The Enron mess, which has already had a major impact in the boardroom and in the capital markets, is threatening to spill over into the real estate industry by closing the door on the widely used corporate strategy of synthetic leasing. Under current accounting practices, a corporation can use a synthetic lease to finance the construction or purchase of a facility without reporting it as an asset and related debt on its balance sheet. Such an arrangement, however, typically requires the corporation to create a special-purpose entity to hold actual title to the property – the very sort of off-book maneuvering that regulators, shaken by Enron’s questionable use of SPEs to hide its massive debts, are targeting for reform.
The Financial Accounting Standards Board, upon the urging of the Securities and Exchange Commission, is currently working on an interpretation of the rules relating to SPEs. These new rules will impact most public and private companies that report to shareholders and lenders under generally accepted accounting principles, commonly known as “GAAP.” These changes will be effective for new leases prepared after the release of the document, which is expected to occur this summer. In addition, the changes will be applied retroactively to all synthetic leases for years beginning after Dec. 15, 2002. This means that calendar year companies will probably need to put their synthetic leases on their balance sheet as of Jan. 1, 2003, unless they are significantly restructured.
Constructing Assets
Specifically, the changes for leases using SPEs will generally require the lessee to include an asset held by an SPE on its books along with the debt used to construct the asset. In order for this general rule not to apply, the SPE will have to have 10 percent equity in place at all times during the lease. Currently, synthetic leases use only 3 percent equity. Perhaps more importantly, even if the equity of the lessor entity is increased to 10 percent, the SPE will still need to be put on the lessee’s books if the lessee provides a residual-value guarantee or similar arrangement. These types of guarantees are really the backbone of the synthetic-lease structure. They provide credit enhancement to the lender, reducing the cost of funds and also allowing the lender to underwrite the transaction based on the credit of the company as opposed to a real estate deal with a short-term lease.
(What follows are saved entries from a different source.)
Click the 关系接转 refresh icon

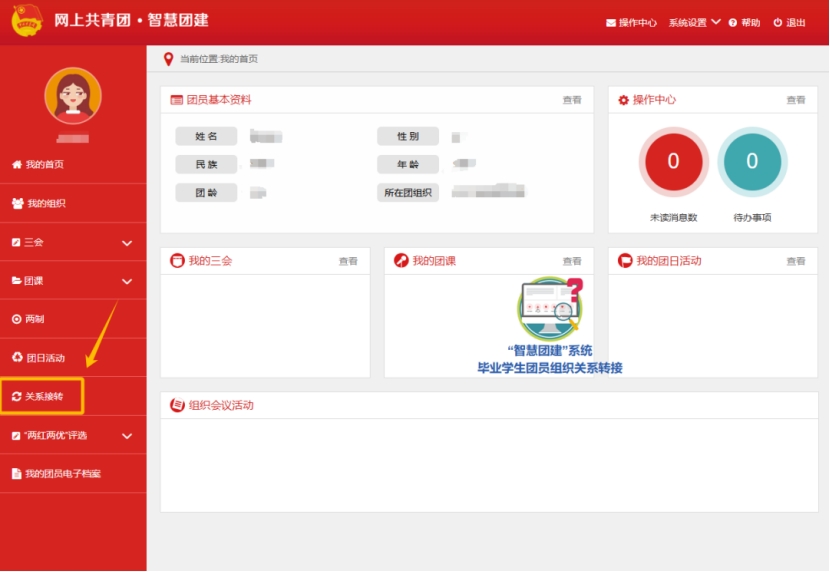pyautogui.click(x=16, y=397)
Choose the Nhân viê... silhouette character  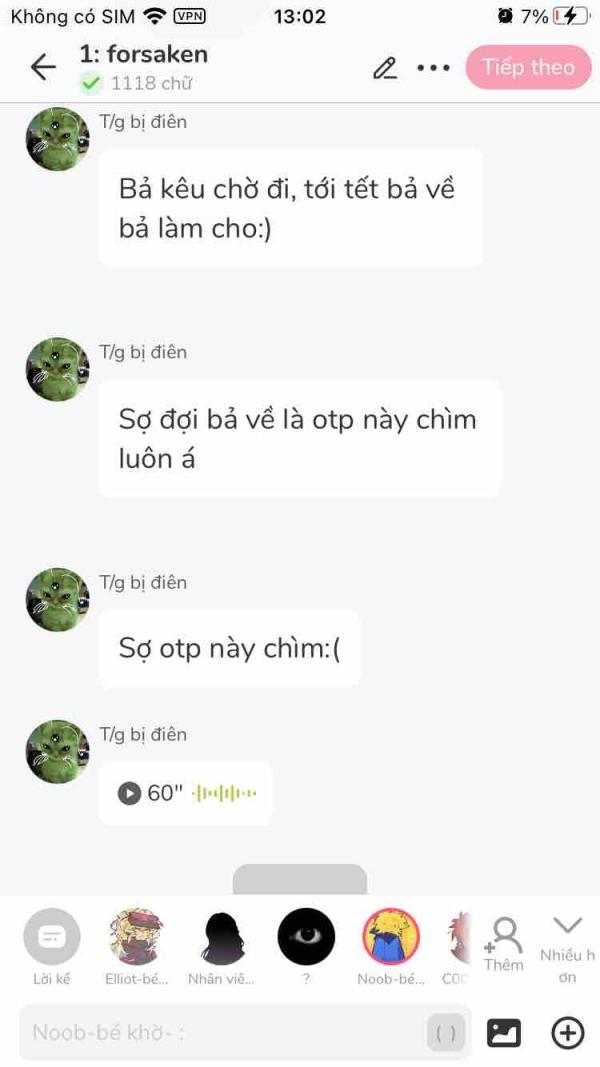click(221, 937)
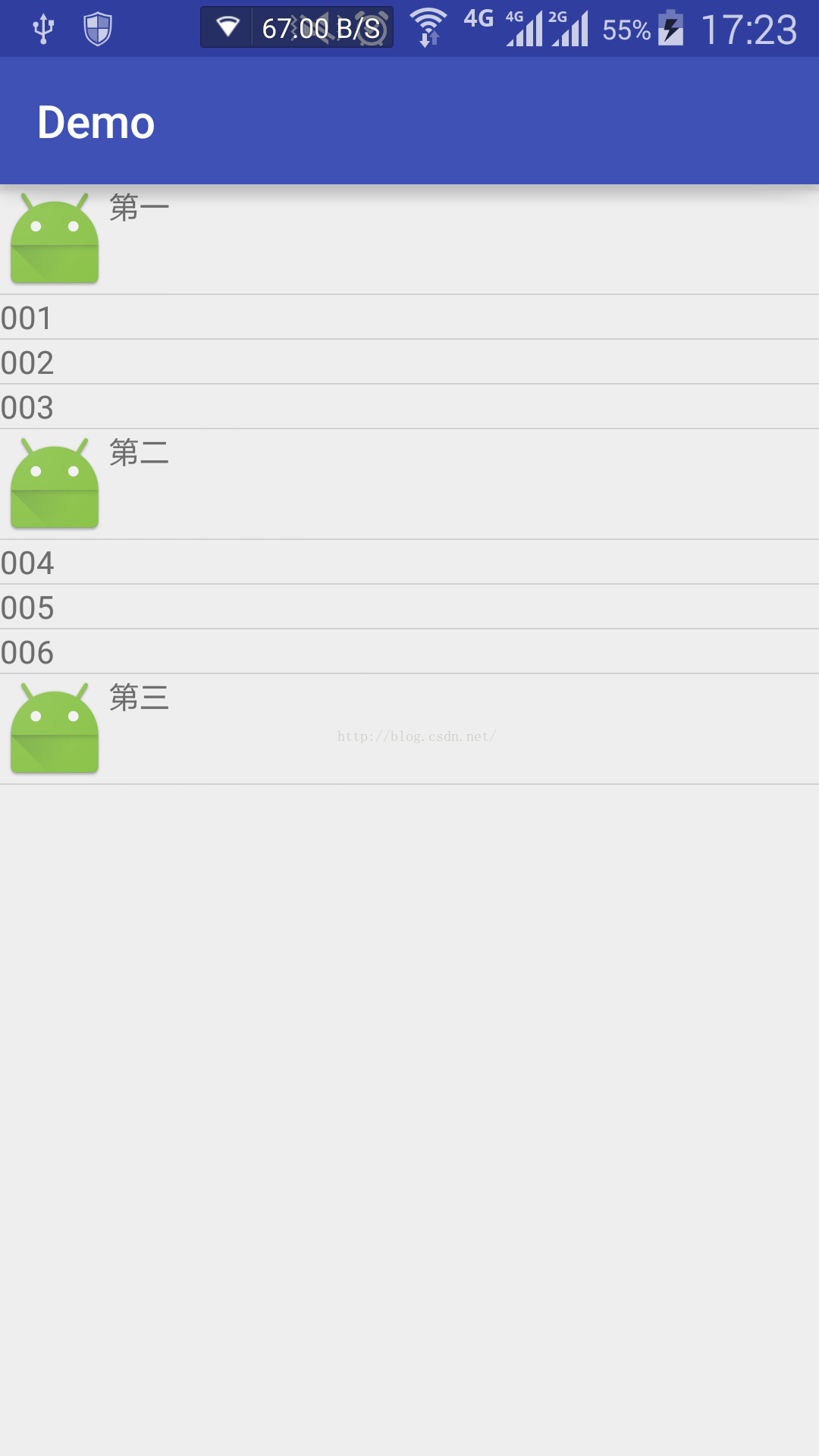This screenshot has height=1456, width=819.
Task: Collapse the 第二 group header
Action: pos(410,484)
This accounting change will have major consequences for corporations that use synthetic leases. Under current rules, synthetic leases allow companies to finance the entire cost of new buildings at short-term interest rates with leases that usually range from five to seven years. A typical “build-to-suit” would require a longer-term lease and higher interest rates, due to the real estate risk borne by the lessor. In addition, companies that previously relied on synthetic leases to keep both assets and liabilities off their books may find themselves suddenly saddled with numbers in both columns that may affect their financial viability. The addition of a substantial asset to a company’s balance sheet will reduce its return on assets, hurting its rating with analysts who use this ratio to measure performance. The technology industry, which relies heavily on synthetic leases to begin with and benchmarks performance significantly by return on assets, will be especially hard hit by such a move. And on the other side of the balance sheet, converting lease obligations to debts might cause many companies to default on their debt covenants, spooking current lenders and bond holders, while at the same time making their balance sheets less appealing to new sources of capital.
Certainly, if these changes go through – and the smart money is saying that they will – corporations, lenders and the real estate capital markets will be scrambling in the next three quarters to re-engineer corporate balance sheets for this major change in GAAP.
If the economy begins to recover, perhaps the only noticeable impact will be long days for chief financial officers and big fees for lawyers and bankers. If the economy continues to stagnate however, the changes could spell trouble for big synthetic-lease users, especially in the retail and technology industries whose numbers are already under a lot of pressure.
In considering these regulatory changes, the FASB doubtlessly thinks it is protecting the interests of the public. And there’s much to be said for reining in the ability of corporations to mislead investors, whether through SPEs or any other accounting loophole. However, by eliminating synthetic leases as opposed to requiring more disclosure, the FASB may have unintentionally put many companies that have incorporated synthetic leases into their overall financial planning in a bind. It would be unfortunate and ironic if the reaction to Enron’s abuses causes more corporate failures.